##### Information given #####
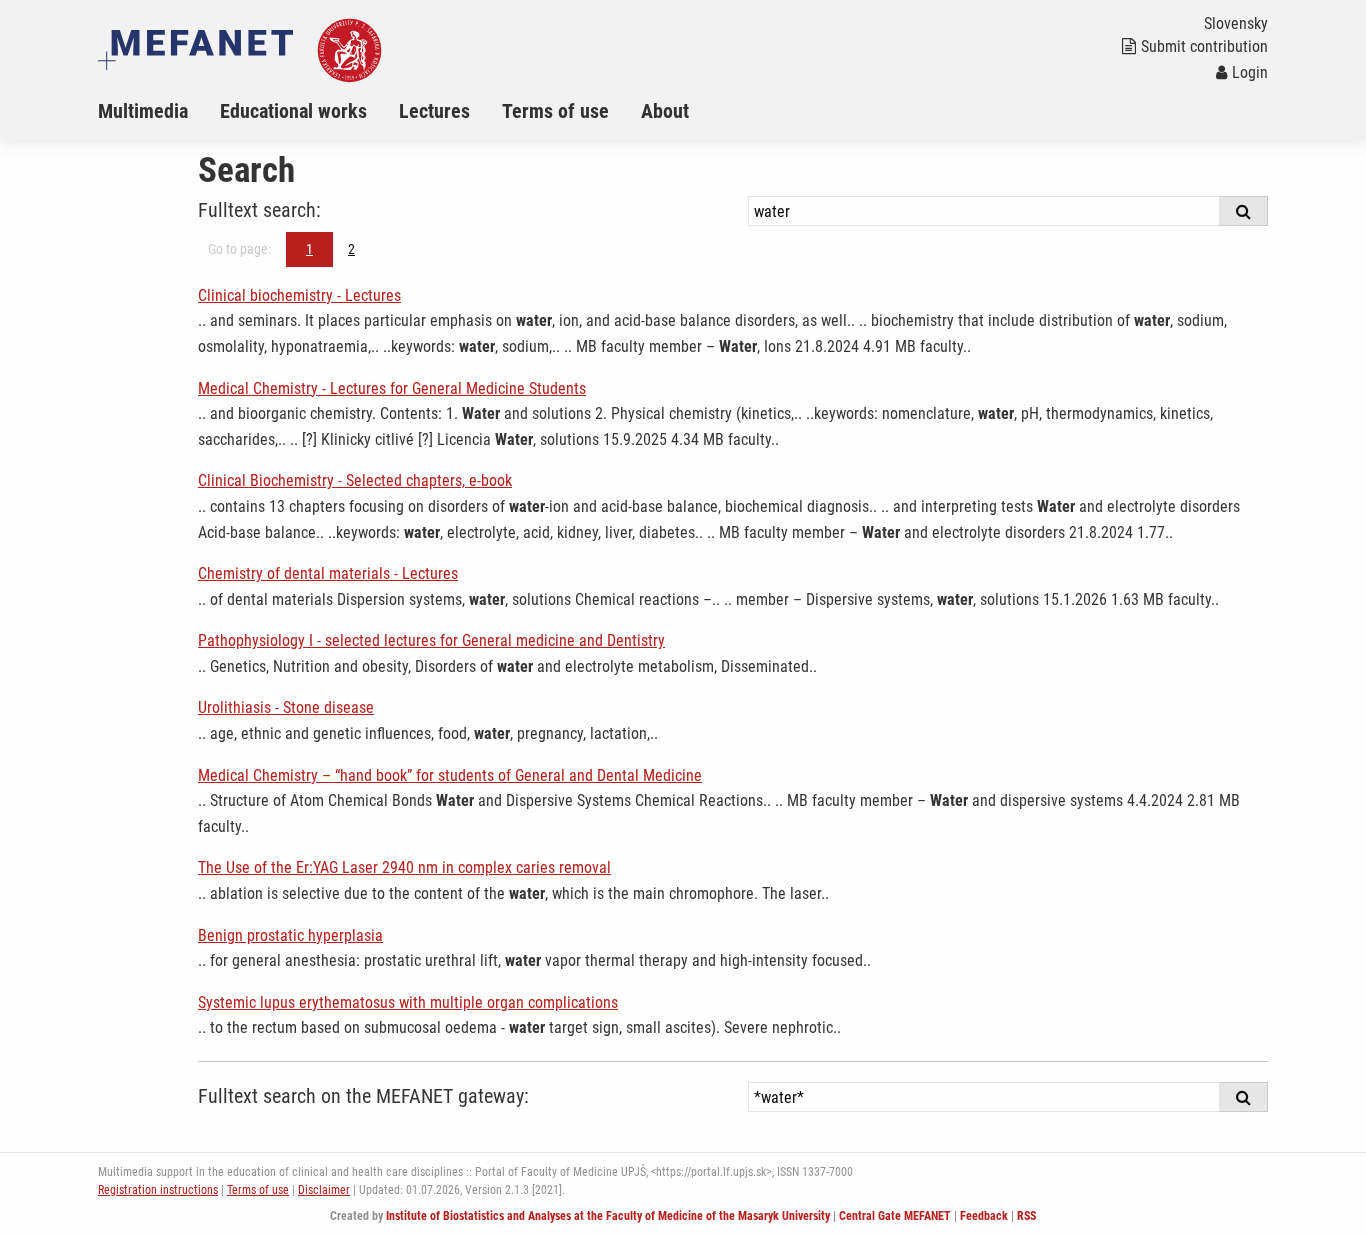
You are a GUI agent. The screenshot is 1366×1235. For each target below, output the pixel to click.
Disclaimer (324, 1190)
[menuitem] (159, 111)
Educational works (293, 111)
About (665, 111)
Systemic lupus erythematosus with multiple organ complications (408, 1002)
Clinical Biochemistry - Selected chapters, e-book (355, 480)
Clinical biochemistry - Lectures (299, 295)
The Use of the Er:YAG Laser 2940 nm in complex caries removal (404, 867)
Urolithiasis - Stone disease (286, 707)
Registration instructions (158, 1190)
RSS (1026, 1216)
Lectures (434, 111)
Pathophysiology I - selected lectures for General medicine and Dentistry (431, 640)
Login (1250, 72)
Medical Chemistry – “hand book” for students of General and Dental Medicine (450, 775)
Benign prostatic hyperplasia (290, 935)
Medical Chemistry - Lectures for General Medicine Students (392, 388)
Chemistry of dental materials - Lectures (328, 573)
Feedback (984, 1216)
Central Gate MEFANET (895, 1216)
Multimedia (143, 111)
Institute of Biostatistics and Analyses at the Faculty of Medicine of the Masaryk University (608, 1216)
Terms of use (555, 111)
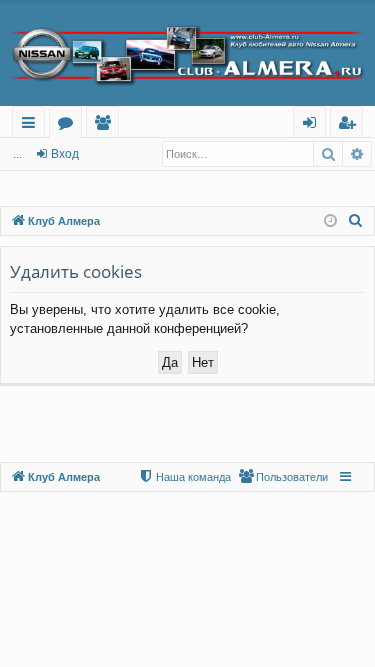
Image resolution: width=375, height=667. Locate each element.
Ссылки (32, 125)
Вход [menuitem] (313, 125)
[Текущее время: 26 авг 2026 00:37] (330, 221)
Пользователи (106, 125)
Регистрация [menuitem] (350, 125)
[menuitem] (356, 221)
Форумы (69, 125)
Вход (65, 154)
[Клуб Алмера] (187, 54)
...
#####
**Work order:**
Set the listing down again exactly, skipping each picture.

**The completed task:**
You are a GUI agent. The screenshot is 1366×1235. For each target below, output the pixel to click.
Disclaimer (324, 1190)
[menuitem] (159, 111)
Educational works (293, 111)
About (665, 111)
Systemic lupus erythematosus with multiple organ complications (408, 1002)
Clinical Biochemistry - Selected chapters, e-book (355, 480)
Clinical biochemistry - Lectures (299, 295)
The Use of the Er:YAG Laser 2940 nm in complex caries removal (404, 867)
Urolithiasis - Stone disease (286, 707)
Registration instructions (158, 1190)
RSS (1026, 1216)
Lectures (434, 111)
Pathophysiology I - selected lectures for General medicine and Dentistry (431, 640)
Login (1250, 72)
Medical Chemistry – “hand book” for students of General and Dental Medicine (450, 775)
Benign prostatic hyperplasia (290, 935)
Medical Chemistry - Lectures for General Medicine Students (392, 388)
Chemistry of dental materials - Lectures (328, 573)
Feedback (984, 1216)
Central Gate MEFANET (895, 1216)
Multimedia (143, 111)
Institute of Biostatistics and Analyses at the Faculty of Medicine of the Masaryk University (608, 1216)
Terms of use (555, 111)
Image resolution: width=375, height=667. Locate each element.
Ссылки (32, 125)
Вход [menuitem] (313, 125)
[Текущее время: 26 авг 2026 00:37] (330, 221)
Пользователи (106, 125)
Регистрация [menuitem] (350, 125)
[menuitem] (356, 221)
Форумы (69, 125)
Вход (65, 154)
[Клуб Алмера] (187, 54)
...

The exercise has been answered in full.